Microsoft 365 Security

Conducting Investigations with Microsoft Purview eDiscovery (Premium): Holds, Collections, and Review Sets

eDiscovery is a forcing function for defensibility. Every step you take has to survive a hostile question from opposing counsel: did you preserve in time, did you scope the collection reasonably, can you prove you did not alter the evidence? Microsoft Purview eDiscovery (Premium) is the tool, but the tool will happily let you do indefensible things. This guide is the workflow I run for an end-to-end investigation, with the gotchas that bite platform teams.
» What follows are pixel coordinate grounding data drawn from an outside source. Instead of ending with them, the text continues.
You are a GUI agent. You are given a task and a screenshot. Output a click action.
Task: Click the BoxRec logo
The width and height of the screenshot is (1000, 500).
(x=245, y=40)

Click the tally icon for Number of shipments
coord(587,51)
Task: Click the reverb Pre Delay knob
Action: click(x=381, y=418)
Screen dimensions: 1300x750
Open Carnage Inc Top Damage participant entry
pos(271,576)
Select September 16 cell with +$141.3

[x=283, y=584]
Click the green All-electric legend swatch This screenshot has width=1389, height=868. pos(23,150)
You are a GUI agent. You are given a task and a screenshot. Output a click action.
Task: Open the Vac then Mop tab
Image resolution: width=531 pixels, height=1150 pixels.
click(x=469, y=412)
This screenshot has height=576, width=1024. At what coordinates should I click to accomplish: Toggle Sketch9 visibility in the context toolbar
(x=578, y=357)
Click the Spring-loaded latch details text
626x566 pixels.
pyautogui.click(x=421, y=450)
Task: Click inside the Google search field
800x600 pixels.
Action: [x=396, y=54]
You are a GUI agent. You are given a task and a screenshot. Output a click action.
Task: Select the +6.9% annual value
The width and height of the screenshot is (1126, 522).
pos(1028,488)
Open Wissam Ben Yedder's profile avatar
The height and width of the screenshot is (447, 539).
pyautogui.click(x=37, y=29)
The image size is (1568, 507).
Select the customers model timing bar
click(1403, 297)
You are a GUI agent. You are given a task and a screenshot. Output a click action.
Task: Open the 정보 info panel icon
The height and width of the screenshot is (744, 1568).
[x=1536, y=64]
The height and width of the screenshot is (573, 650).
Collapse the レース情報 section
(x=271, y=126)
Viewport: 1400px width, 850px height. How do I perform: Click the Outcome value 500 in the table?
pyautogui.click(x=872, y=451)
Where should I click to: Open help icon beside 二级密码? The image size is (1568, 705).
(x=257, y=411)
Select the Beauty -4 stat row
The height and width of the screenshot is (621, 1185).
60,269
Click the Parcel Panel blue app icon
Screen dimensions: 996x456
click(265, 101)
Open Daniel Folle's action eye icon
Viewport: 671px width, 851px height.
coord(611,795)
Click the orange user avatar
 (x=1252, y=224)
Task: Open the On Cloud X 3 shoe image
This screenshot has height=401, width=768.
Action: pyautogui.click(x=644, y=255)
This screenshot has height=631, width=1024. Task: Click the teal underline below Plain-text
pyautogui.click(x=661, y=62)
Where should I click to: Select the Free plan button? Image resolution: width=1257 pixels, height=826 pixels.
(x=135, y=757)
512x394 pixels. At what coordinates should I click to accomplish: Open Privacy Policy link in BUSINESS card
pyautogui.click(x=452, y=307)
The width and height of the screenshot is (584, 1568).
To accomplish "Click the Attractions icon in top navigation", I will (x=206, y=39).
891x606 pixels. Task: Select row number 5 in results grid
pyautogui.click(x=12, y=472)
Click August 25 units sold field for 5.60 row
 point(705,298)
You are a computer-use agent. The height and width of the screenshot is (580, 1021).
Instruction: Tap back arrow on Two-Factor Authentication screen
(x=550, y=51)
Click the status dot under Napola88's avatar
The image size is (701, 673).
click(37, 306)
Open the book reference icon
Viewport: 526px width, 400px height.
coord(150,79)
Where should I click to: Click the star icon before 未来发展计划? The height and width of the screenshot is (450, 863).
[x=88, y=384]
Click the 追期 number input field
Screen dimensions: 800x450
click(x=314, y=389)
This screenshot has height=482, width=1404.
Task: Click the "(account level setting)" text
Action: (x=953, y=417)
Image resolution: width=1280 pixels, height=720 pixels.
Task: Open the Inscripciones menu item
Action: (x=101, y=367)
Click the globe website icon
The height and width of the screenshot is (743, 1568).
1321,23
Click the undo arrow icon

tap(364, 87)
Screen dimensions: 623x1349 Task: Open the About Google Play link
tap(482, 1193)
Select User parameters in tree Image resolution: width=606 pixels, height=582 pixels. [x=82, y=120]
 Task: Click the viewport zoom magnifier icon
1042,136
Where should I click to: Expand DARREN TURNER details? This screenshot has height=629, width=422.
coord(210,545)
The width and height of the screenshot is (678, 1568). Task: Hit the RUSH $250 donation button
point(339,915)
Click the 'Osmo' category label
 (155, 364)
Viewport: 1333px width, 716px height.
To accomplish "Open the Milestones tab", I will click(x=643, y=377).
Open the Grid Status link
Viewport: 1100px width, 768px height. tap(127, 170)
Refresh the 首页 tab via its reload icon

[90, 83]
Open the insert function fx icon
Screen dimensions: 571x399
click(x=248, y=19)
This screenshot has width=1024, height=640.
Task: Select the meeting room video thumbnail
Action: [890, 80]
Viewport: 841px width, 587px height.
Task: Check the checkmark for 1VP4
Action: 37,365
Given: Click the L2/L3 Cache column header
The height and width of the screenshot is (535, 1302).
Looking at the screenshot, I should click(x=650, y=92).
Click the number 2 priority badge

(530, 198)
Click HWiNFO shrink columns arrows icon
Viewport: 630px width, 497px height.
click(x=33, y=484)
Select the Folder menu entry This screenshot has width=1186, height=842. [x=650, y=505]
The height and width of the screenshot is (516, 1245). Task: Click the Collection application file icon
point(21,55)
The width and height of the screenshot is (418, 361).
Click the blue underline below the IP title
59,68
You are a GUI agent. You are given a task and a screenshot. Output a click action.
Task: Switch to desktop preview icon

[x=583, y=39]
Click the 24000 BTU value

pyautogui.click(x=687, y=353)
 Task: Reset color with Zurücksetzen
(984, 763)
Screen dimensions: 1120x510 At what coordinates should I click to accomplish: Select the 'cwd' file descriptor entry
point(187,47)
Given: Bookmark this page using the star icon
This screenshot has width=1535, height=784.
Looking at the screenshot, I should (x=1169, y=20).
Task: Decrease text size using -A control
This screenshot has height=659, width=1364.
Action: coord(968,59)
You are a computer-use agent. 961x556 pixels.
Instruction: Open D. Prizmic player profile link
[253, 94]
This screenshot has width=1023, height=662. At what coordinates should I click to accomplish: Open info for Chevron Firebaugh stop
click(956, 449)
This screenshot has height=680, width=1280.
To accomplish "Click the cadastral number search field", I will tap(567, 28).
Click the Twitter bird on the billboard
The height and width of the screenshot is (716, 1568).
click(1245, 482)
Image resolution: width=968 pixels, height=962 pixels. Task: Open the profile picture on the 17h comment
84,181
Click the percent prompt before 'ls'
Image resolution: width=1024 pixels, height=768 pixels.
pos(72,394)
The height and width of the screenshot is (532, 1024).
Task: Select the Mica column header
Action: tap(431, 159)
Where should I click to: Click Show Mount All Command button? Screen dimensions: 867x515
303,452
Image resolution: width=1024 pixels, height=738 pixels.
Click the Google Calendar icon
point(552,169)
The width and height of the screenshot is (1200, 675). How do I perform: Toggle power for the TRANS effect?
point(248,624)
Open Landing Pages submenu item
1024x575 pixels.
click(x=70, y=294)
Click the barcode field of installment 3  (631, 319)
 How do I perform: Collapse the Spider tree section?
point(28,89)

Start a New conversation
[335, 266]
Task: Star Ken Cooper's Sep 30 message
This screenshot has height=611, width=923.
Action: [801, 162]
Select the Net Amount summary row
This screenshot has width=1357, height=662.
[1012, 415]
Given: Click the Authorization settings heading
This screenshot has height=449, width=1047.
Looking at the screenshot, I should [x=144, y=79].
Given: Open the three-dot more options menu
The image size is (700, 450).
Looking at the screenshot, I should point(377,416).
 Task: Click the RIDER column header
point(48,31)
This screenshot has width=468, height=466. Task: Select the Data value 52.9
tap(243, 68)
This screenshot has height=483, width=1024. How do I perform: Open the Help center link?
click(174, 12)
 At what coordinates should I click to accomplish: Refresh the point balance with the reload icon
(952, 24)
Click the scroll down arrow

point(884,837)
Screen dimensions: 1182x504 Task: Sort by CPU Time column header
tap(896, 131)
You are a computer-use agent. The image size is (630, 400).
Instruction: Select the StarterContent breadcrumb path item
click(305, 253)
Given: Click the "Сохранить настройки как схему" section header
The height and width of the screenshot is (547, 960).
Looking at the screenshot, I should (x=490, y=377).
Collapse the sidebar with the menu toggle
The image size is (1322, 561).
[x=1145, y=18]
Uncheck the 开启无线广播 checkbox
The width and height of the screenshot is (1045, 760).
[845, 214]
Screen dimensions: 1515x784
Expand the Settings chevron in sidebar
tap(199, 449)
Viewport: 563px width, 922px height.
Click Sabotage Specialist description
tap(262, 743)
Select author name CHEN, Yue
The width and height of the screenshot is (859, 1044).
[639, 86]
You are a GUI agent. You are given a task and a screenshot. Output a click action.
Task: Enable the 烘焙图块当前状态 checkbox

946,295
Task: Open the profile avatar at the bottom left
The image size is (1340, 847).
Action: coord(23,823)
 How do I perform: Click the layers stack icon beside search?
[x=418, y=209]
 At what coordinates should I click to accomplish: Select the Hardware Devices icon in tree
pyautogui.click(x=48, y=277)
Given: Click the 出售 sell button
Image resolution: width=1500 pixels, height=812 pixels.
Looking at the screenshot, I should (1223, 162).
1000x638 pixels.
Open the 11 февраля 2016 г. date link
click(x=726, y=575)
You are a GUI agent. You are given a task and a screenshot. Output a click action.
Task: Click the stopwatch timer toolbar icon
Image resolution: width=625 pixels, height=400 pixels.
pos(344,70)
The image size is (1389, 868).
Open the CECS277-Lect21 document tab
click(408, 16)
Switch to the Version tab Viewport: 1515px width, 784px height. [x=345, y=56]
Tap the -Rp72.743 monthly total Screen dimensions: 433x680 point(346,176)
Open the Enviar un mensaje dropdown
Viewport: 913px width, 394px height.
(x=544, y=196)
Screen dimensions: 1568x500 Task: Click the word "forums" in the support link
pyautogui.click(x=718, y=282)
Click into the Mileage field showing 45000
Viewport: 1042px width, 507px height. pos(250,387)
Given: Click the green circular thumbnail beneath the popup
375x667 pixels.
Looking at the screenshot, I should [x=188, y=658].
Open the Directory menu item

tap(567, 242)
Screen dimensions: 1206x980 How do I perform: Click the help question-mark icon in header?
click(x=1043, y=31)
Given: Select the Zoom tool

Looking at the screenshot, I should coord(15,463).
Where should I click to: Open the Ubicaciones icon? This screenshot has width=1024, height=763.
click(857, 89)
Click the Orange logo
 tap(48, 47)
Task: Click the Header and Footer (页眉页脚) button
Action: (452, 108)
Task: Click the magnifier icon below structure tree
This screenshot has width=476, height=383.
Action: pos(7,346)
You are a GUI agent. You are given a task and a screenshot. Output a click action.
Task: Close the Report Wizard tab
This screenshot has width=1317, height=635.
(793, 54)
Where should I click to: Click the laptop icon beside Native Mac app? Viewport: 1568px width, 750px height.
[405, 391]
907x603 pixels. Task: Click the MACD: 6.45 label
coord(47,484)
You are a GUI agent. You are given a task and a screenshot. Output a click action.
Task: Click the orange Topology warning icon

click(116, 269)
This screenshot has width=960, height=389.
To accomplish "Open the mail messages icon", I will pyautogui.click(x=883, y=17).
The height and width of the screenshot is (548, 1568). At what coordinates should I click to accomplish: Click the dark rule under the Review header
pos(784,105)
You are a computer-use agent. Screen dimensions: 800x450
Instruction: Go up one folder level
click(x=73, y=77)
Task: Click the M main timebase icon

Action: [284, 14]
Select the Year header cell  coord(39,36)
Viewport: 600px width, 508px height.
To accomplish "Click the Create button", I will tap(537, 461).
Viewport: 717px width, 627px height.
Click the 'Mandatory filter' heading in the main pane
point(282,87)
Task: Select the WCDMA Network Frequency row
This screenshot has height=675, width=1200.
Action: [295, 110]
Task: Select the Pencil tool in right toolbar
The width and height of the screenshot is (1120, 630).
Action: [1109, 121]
One thing up front, because it invalidates most older blog posts: Microsoft retired all classic eDiscovery experiences on August 31, 2025 — classic Content Search, classic eDiscovery (Standard), and classic eDiscovery (Premium). The only supported surface now is the new unified eDiscovery in the Microsoft Purview portal (purview.microsoft.com). Standard and Premium are now tiers of one product, not separate apps. Export to your own Azure Storage account was also retired on that date. If a guide tells you to open compliance.microsoft.com or set a SAS token for export, it is stale.

1. eDiscovery tiers compared: Content Search, Standard, and Premium

Three capability tiers, one UI. Pick the lowest tier that satisfies the legal requirement — Premium consumes more and licenses heavier.

Capability Search (was Content Search) eDiscovery (Standard) eDiscovery (Premium)
Search all M365 locations Yes Yes Yes
Case container, role-scoped access No Yes Yes
Legal hold on locations No Yes (case holds) Yes (custodian + non-custodial holds)
Custodian management + hold notifications No No Yes
Collections with statistics + draft preview No No Yes
Review sets (static, taggable, redactable) No No Yes
Analytics: near-dup, email threading, themes No No Yes
Predictive coding (ML relevance) No No Yes
Export with load files Basic Yes Yes (review-set export)

Rule of thumb: Search answers “does this content exist and roughly how much.” Standard adds preservation and a case boundary. Premium is for anything that will be reviewed by humans under legal scrutiny — it is the only tier with custodian communications, draft collections, review sets, and analytics. Premium requires E5 / E5 Compliance (or the eDiscovery & Audit add-on) for the custodians whose data you process.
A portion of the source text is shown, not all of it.